A brief overview follows of the filesystem as it exists at runtime. This does not discuss the various partitions and slots used to boot the robot.
The system partition contains all the code and configuration to run the underlying variant of the Android operating system and the Userspace Anki code that powers Vector.
When you perform an upgrade of the Operating System the system partition is completely overwritten and all changes are lost.
By default it is read-only and expected to be unmodifiable.
This is not strictly a partition but it is where all of the Vector specific code is located. Various services, utilities, configuration settings that are not relevant to the Operating System but to Vector are located here. If you're trying to track down something that you wouldn't expect to find on a normal Linux operating system it is probably located here.

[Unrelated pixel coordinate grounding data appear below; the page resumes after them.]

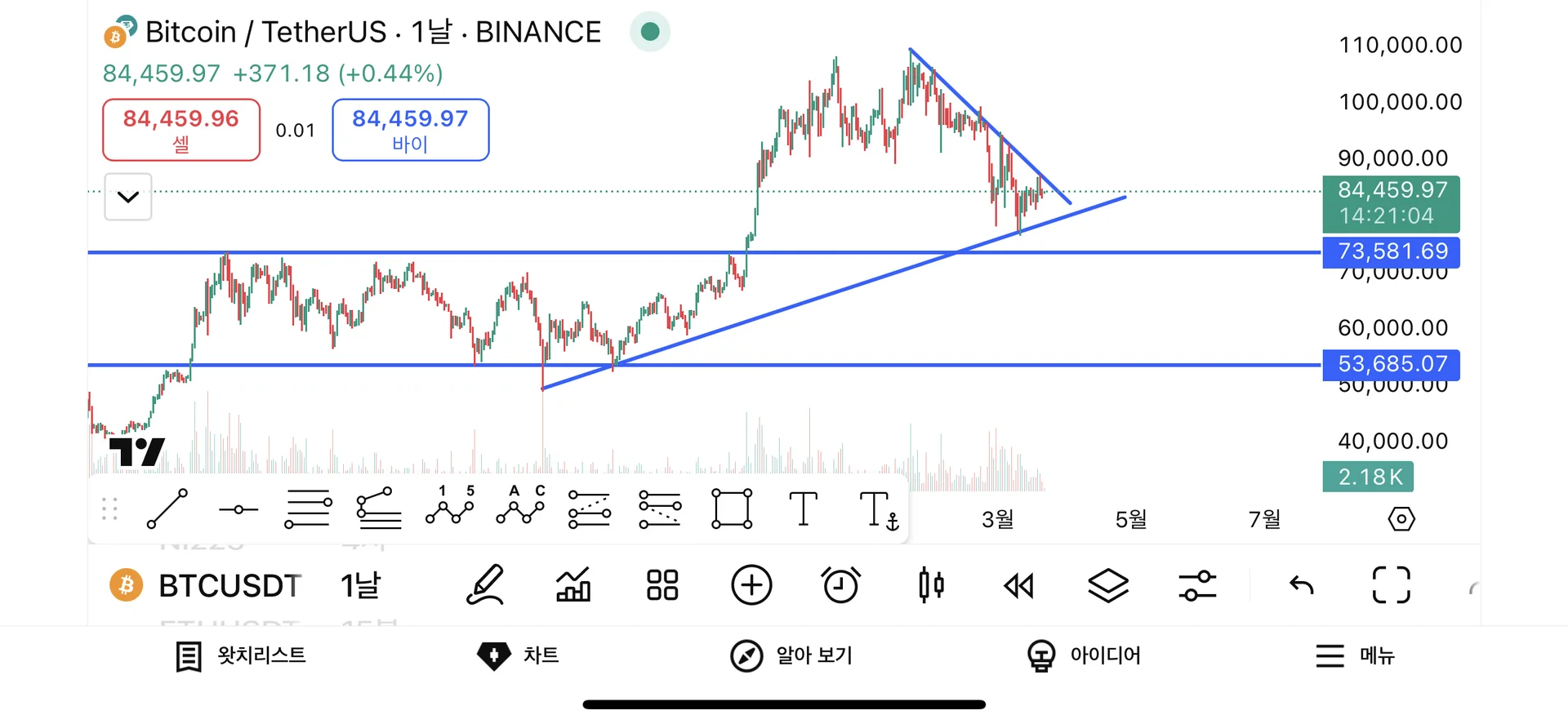The width and height of the screenshot is (1568, 724).
Task: Open the indicators chart icon
Action: pos(573,585)
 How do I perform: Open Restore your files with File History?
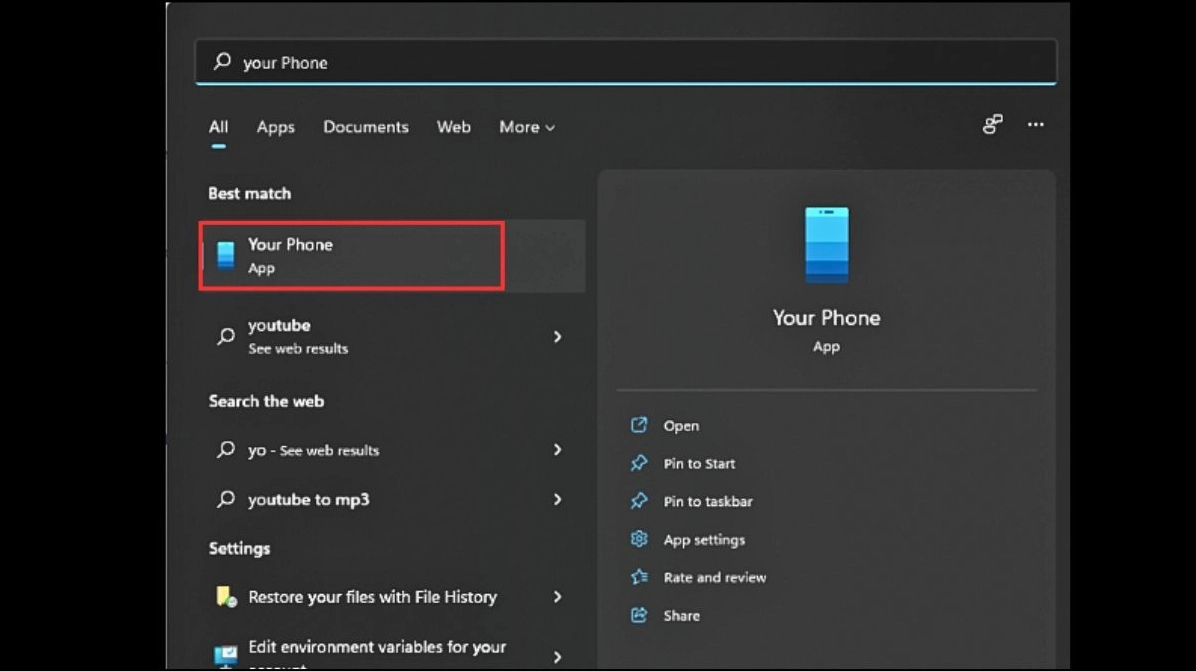pyautogui.click(x=370, y=597)
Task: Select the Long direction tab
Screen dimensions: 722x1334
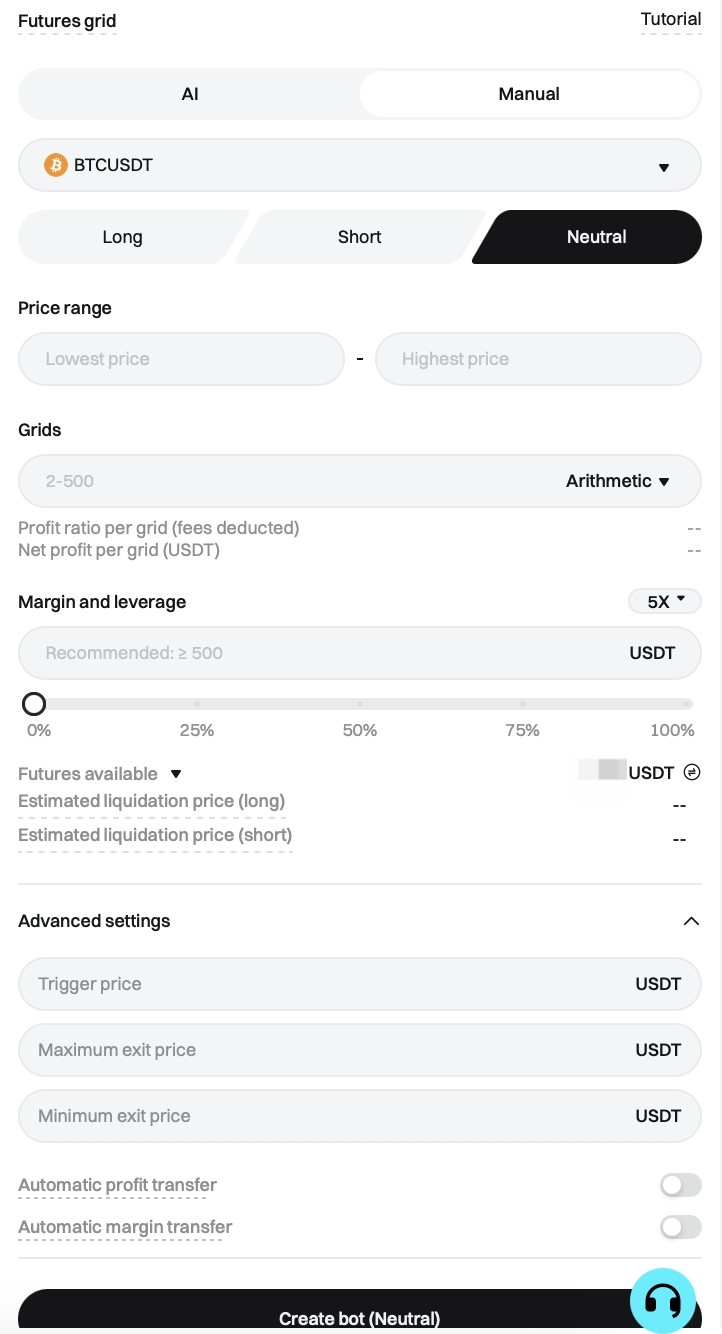Action: click(123, 237)
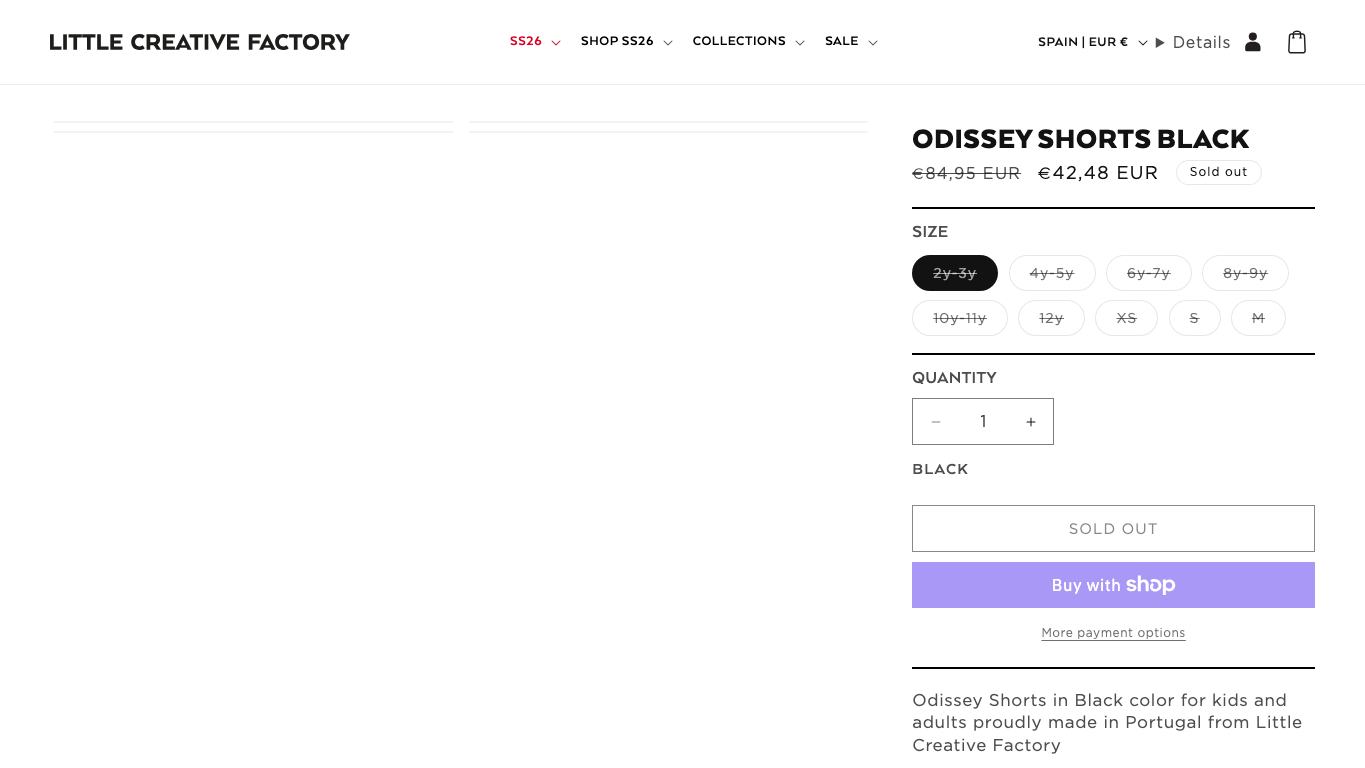Screen dimensions: 1365x768
Task: Open the Sale menu
Action: [851, 42]
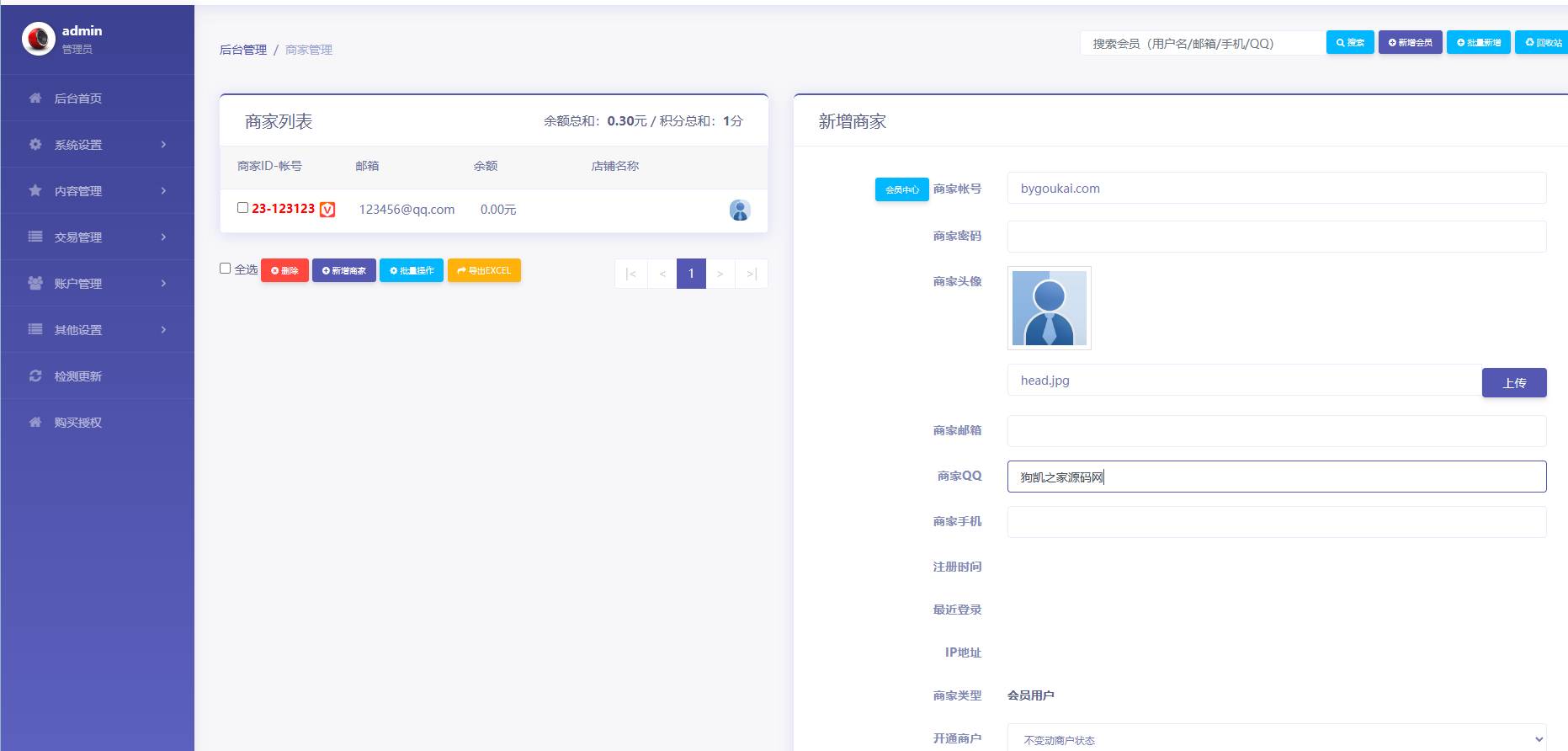Click the 商家密码 password input field

pos(1276,237)
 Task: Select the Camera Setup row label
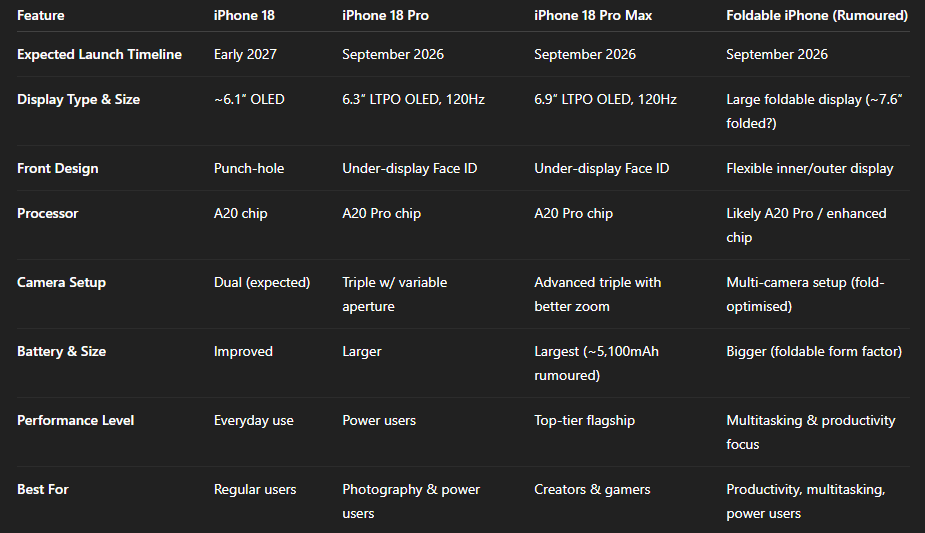coord(61,283)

Inside you will see some familiar folders such as /anki/etc/
/anki/bin
and others that follow the general configuration of a
Linux operating system as well as a /data/
folder which holds
various thing that don't quite fit in with the normal file layout.
The /data
partition is the only partition that is mounted read-write
on a production Vector. All user settings are saved here. When an
system upgrade is installed the data partition remains unmodified and
intact and all old data is available for use by the new version of the
Operating System.
This is where you will want to put any files, scripts, executables, etc that you want to survive a system upgrade.
Although the system partition is initially mounted read only it is trivial to mount it in read-write mode since you are the root user. To do so just run:
mount -o remount,rw /
And you will now be able to edit the filesystem.